On Fri, Jun 03, 2005 at 01:35:22PM -0700, Michael Chan wrote:
> > > Yes, in tg3, rx buffers are replenished and put back into the ring
> > > as completed packets are taken off the ring. But we don't tell the
> > > chip about these new buffers until we get to the end of the loop,
> > > potentially after a full quota of packets.
> > Which makes a lot more sense, since you'd rather do one MMIO write
> > at the end of the loop than one per iteration, especially if your
> > MMIO read (flush) latency is high. (Any subsequent MMIO read will
> > have to flush out all pending writes, which'll be slow if there's
> > a lot of writes still in the queue.)
> I agree on the merit of issuing only one IO at the end. What I'm saying
> is that doing so will make it similar to e1000 where all the buffers are
> replenished at the end. Isn't that so or am I missing something?

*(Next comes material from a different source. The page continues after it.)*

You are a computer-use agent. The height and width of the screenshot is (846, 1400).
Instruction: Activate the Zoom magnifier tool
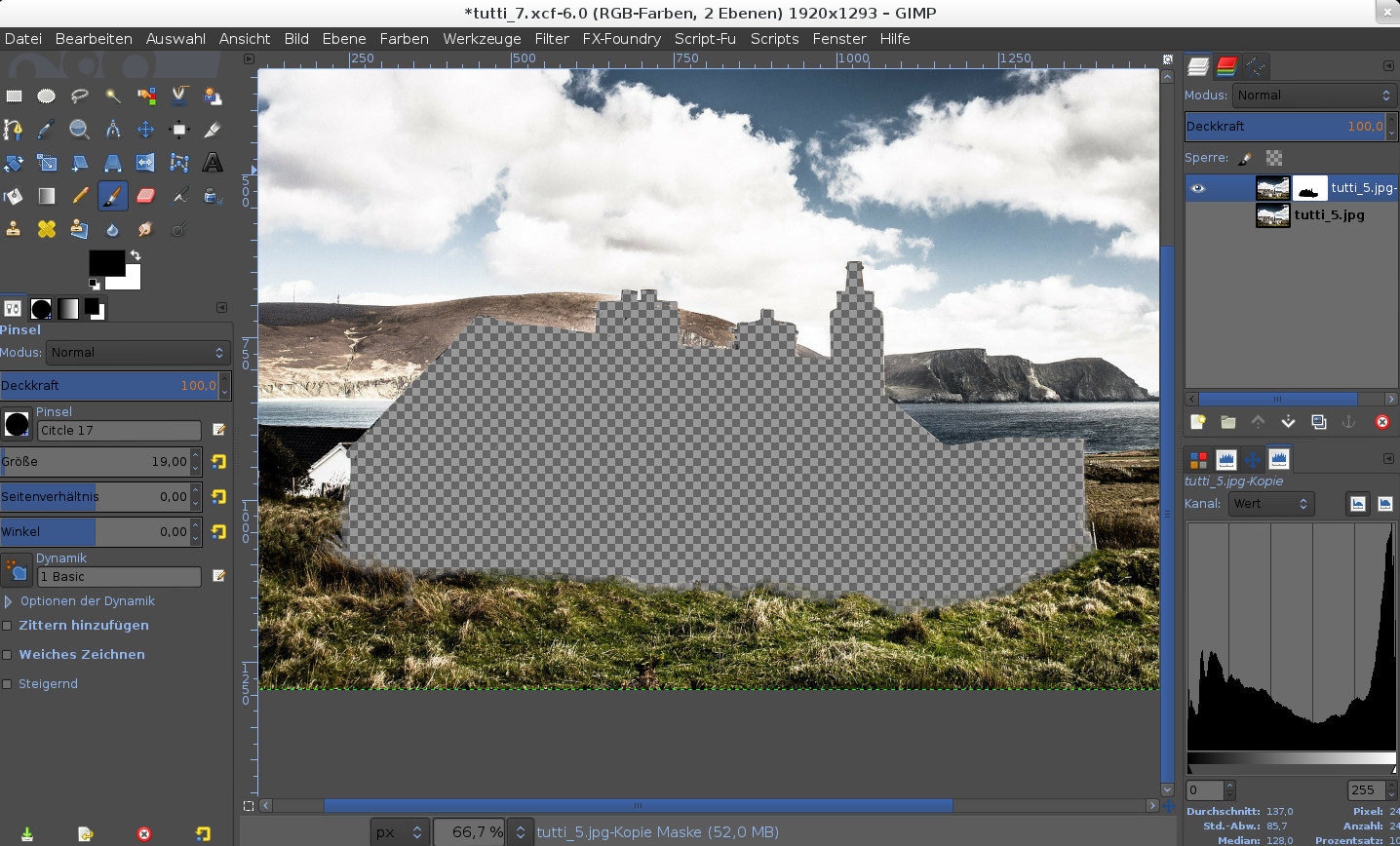[x=79, y=130]

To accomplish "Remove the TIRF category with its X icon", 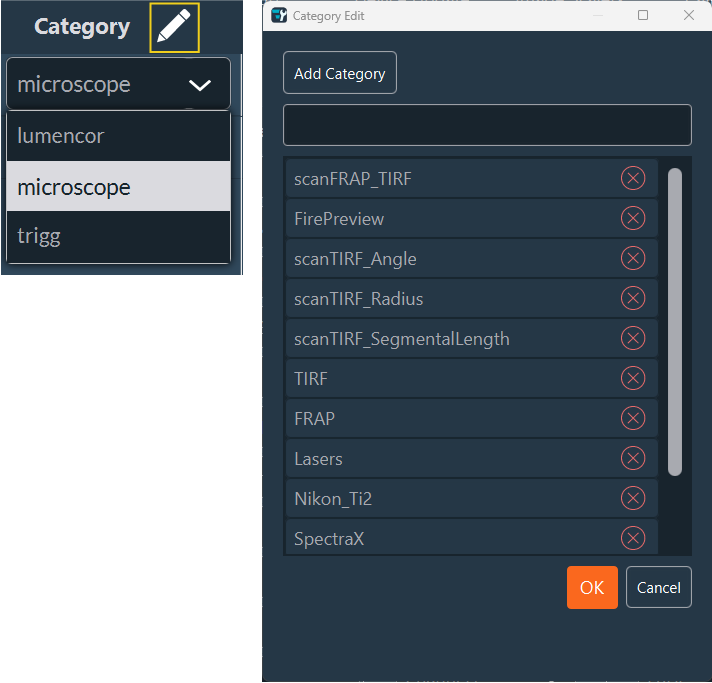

I think you're right: for e1000 as well as tg3, the NIC cannot use
the new RX buffers until the CPU breaks out of the poll loop.
I don't understand why reducing the weight apparently makes the e1000
go faster. Perhaps as Robert said, the RX ring is not big enough and
that's why feeding RX buffers back to the chip more agressively might
help prevent overruns?
I would say that running with a N+64-entry RX ring and a weight of 64
should not show any worse behavior than running with a N+16-entry RX
ring with a weight of 16. If anything, weight=64 should show _better_
performance than weight=16. Something else must be going on.